Exercise objective: Count the lines below that contain the string "screenshot", with capitalization required to match. Reply with the number alone.

[Lines of data]
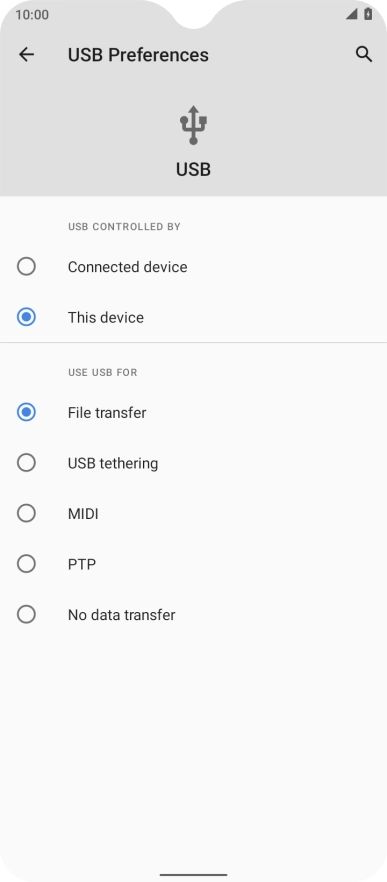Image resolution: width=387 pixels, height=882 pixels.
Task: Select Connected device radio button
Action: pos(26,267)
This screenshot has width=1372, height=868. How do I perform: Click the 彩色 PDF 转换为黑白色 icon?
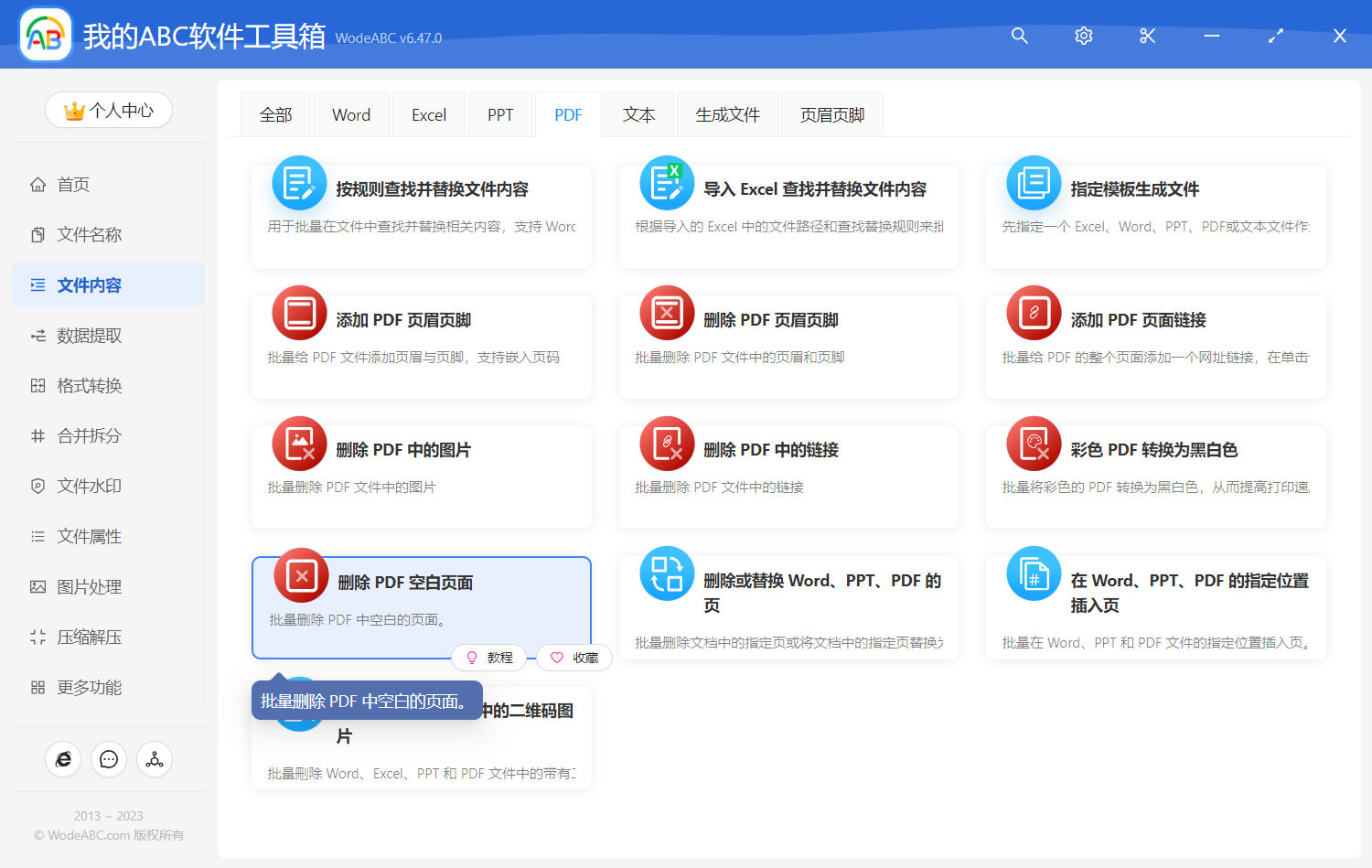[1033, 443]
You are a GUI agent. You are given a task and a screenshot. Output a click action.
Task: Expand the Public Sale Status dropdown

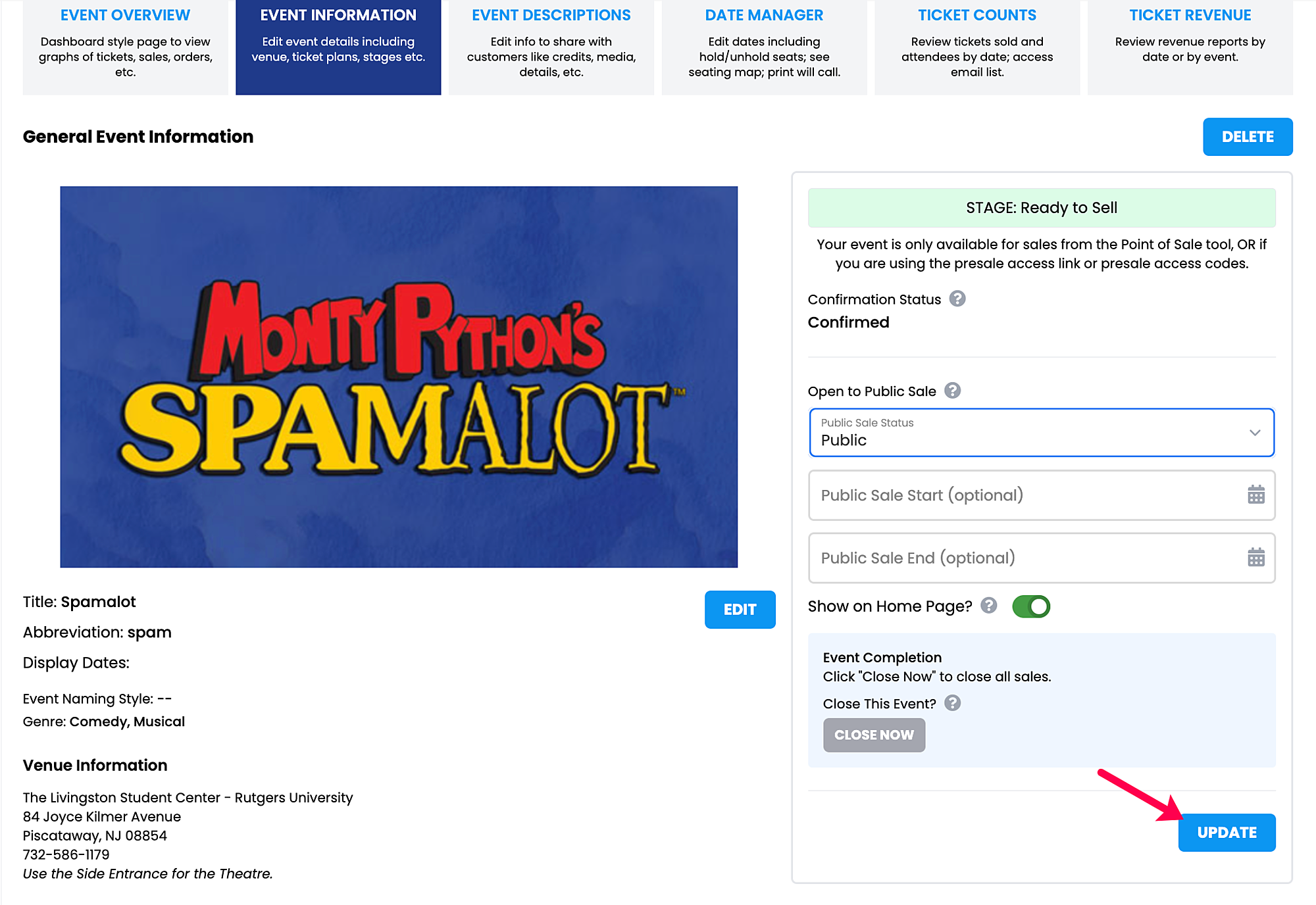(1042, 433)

Final result: 2